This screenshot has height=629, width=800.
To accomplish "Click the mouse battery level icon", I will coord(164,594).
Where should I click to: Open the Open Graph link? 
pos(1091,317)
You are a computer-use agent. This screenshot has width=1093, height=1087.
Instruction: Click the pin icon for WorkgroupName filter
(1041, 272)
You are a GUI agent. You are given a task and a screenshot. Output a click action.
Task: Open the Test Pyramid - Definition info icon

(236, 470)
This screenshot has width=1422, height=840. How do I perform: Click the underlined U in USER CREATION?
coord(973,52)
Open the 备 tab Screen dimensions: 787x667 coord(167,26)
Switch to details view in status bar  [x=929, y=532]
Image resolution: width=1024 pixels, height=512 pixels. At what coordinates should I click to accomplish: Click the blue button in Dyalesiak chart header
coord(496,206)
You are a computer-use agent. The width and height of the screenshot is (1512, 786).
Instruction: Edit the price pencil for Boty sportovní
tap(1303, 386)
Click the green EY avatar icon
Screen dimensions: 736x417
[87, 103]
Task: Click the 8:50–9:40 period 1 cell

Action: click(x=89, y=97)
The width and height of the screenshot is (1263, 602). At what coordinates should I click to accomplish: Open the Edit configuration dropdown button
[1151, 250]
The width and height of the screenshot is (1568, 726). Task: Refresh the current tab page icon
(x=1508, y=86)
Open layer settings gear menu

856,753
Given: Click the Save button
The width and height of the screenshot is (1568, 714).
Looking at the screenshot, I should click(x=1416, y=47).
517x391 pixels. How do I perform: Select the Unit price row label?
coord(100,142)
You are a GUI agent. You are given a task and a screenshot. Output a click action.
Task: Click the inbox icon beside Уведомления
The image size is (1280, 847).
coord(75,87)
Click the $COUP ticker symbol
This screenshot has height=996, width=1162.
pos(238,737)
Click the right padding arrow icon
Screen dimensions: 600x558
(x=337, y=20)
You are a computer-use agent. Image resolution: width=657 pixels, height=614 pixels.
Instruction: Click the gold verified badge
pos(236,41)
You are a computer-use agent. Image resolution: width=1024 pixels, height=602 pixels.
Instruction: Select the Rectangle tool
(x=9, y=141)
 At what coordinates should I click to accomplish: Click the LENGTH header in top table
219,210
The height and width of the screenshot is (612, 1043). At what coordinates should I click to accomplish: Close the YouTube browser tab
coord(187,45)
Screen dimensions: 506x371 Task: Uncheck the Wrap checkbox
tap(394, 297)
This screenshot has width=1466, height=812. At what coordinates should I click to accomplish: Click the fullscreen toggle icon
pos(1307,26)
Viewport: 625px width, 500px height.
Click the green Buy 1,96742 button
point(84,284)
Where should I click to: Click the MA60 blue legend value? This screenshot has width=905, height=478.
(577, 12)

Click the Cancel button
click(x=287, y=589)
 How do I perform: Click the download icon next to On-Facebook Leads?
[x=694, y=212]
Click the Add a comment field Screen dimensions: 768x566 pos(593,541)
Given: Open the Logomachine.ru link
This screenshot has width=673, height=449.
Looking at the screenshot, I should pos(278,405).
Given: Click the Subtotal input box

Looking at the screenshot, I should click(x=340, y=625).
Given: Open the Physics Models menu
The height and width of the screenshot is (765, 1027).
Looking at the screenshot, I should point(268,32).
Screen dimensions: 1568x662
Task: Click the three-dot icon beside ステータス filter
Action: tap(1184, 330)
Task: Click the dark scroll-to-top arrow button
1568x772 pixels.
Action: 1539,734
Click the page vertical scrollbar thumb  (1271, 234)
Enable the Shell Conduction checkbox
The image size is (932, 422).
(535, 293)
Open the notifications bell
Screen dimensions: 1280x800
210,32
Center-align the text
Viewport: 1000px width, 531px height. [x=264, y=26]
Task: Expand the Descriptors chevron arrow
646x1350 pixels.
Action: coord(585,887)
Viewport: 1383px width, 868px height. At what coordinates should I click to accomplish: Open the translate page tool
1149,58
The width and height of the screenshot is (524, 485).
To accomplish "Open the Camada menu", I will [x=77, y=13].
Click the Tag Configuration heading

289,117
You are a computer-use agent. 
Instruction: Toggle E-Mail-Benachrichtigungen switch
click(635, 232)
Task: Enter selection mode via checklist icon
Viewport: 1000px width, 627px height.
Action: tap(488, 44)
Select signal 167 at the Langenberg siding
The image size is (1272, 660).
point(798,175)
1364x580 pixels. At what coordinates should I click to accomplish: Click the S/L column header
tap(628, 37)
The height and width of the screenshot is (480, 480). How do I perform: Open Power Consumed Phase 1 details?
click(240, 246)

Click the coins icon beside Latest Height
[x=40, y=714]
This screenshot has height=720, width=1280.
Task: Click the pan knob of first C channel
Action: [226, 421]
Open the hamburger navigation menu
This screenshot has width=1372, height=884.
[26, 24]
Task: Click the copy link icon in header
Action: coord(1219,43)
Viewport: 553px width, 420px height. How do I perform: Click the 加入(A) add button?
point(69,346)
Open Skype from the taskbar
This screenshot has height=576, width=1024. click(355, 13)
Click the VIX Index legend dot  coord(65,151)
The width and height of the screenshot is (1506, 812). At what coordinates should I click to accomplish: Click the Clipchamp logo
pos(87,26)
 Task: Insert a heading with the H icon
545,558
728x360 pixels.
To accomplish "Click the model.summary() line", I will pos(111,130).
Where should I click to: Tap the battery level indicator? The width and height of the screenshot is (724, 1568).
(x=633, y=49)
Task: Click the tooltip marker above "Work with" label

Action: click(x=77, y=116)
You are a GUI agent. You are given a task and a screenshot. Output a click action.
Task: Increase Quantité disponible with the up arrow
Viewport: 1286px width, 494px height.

_ _ _ _

• _Aim of the exercise_
Please return all of the entries shown above, exactly as they stand.

• _Solution to this exercise_
This screenshot has height=629, width=800.
To accomplish "Click the mouse battery level icon", I will coord(164,594).
Where should I click to: Open the Open Graph link? 
pos(1091,317)
You are a computer-use agent. This screenshot has width=1093, height=1087.
Instruction: Click the pin icon for WorkgroupName filter
(1041, 272)
You are a GUI agent. You are given a task and a screenshot. Output a click action.
Task: Open the Test Pyramid - Definition info icon

(236, 470)
This screenshot has width=1422, height=840. How do I perform: Click the underlined U in USER CREATION?
coord(973,52)
Open the 备 tab Screen dimensions: 787x667 coord(167,26)
Switch to details view in status bar  [x=929, y=532]
Image resolution: width=1024 pixels, height=512 pixels. At what coordinates should I click to accomplish: Click the blue button in Dyalesiak chart header
coord(496,206)
You are a computer-use agent. The width and height of the screenshot is (1512, 786).
Instruction: Edit the price pencil for Boty sportovní
tap(1303, 386)
Click the green EY avatar icon
Screen dimensions: 736x417
[87, 103]
Task: Click the 8:50–9:40 period 1 cell

Action: click(x=89, y=97)
The width and height of the screenshot is (1263, 602). At what coordinates should I click to accomplish: Open the Edit configuration dropdown button
[1151, 250]
The width and height of the screenshot is (1568, 726). Task: Refresh the current tab page icon
(x=1508, y=86)
Open layer settings gear menu

856,753
Given: Click the Save button
The width and height of the screenshot is (1568, 714).
Looking at the screenshot, I should click(x=1416, y=47).
517x391 pixels. How do I perform: Select the Unit price row label?
coord(100,142)
You are a GUI agent. You are given a task and a screenshot. Output a click action.
Task: Click the inbox icon beside Уведомления
The image size is (1280, 847).
coord(75,87)
Click the $COUP ticker symbol
This screenshot has height=996, width=1162.
pos(238,737)
Click the right padding arrow icon
Screen dimensions: 600x558
(x=337, y=20)
You are a computer-use agent. Image resolution: width=657 pixels, height=614 pixels.
Instruction: Click the gold verified badge
pos(236,41)
You are a computer-use agent. Image resolution: width=1024 pixels, height=602 pixels.
Instruction: Select the Rectangle tool
(x=9, y=141)
 At what coordinates should I click to accomplish: Click the LENGTH header in top table
219,210
The height and width of the screenshot is (612, 1043). At what coordinates should I click to accomplish: Close the YouTube browser tab
coord(187,45)
Screen dimensions: 506x371 Task: Uncheck the Wrap checkbox
tap(394, 297)
This screenshot has width=1466, height=812. At what coordinates should I click to accomplish: Click the fullscreen toggle icon
pos(1307,26)
Viewport: 625px width, 500px height.
Click the green Buy 1,96742 button
point(84,284)
Where should I click to: Click the MA60 blue legend value? This screenshot has width=905, height=478.
(577, 12)

Click the Cancel button
click(x=287, y=589)
 How do I perform: Click the download icon next to On-Facebook Leads?
[x=694, y=212]
Click the Add a comment field Screen dimensions: 768x566 pos(593,541)
Given: Open the Logomachine.ru link
This screenshot has width=673, height=449.
Looking at the screenshot, I should pos(278,405).
Given: Click the Subtotal input box

Looking at the screenshot, I should click(x=340, y=625).
Given: Open the Physics Models menu
The height and width of the screenshot is (765, 1027).
Looking at the screenshot, I should point(268,32).
Screen dimensions: 1568x662
Task: Click the three-dot icon beside ステータス filter
Action: tap(1184, 330)
Task: Click the dark scroll-to-top arrow button
1568x772 pixels.
Action: 1539,734
Click the page vertical scrollbar thumb  (1271, 234)
Enable the Shell Conduction checkbox
The image size is (932, 422).
(535, 293)
Open the notifications bell
Screen dimensions: 1280x800
210,32
Center-align the text
Viewport: 1000px width, 531px height. [x=264, y=26]
Task: Expand the Descriptors chevron arrow
646x1350 pixels.
Action: coord(585,887)
Viewport: 1383px width, 868px height. At what coordinates should I click to accomplish: Open the translate page tool
1149,58
The width and height of the screenshot is (524, 485).
To accomplish "Open the Camada menu", I will [x=77, y=13].
Click the Tag Configuration heading

289,117
You are a computer-use agent. 
Instruction: Toggle E-Mail-Benachrichtigungen switch
click(635, 232)
Task: Enter selection mode via checklist icon
Viewport: 1000px width, 627px height.
Action: tap(488, 44)
Select signal 167 at the Langenberg siding
The image size is (1272, 660).
point(798,175)
1364x580 pixels. At what coordinates should I click to accomplish: Click the S/L column header
tap(628, 37)
The height and width of the screenshot is (480, 480). How do I perform: Open Power Consumed Phase 1 details?
click(240, 246)

Click the coins icon beside Latest Height
[x=40, y=714]
This screenshot has height=720, width=1280.
Task: Click the pan knob of first C channel
Action: [226, 421]
Open the hamburger navigation menu
This screenshot has width=1372, height=884.
[26, 24]
Task: Click the copy link icon in header
Action: coord(1219,43)
Viewport: 553px width, 420px height. How do I perform: Click the 加入(A) add button?
point(69,346)
Open Skype from the taskbar
This screenshot has height=576, width=1024. click(355, 13)
Click the VIX Index legend dot  coord(65,151)
The width and height of the screenshot is (1506, 812). At what coordinates should I click to accomplish: Click the Clipchamp logo
pos(87,26)
 Task: Insert a heading with the H icon
545,558
728x360 pixels.
To accomplish "Click the model.summary() line", I will pos(111,130).
Where should I click to: Tap the battery level indicator? The width and height of the screenshot is (724, 1568).
(x=633, y=49)
Task: Click the tooltip marker above "Work with" label

Action: click(x=77, y=116)
You are a GUI agent. You are given a task and a screenshot. Output a click action.
Task: Increase Quantité disponible with the up arrow
Viewport: 1286px width, 494px height.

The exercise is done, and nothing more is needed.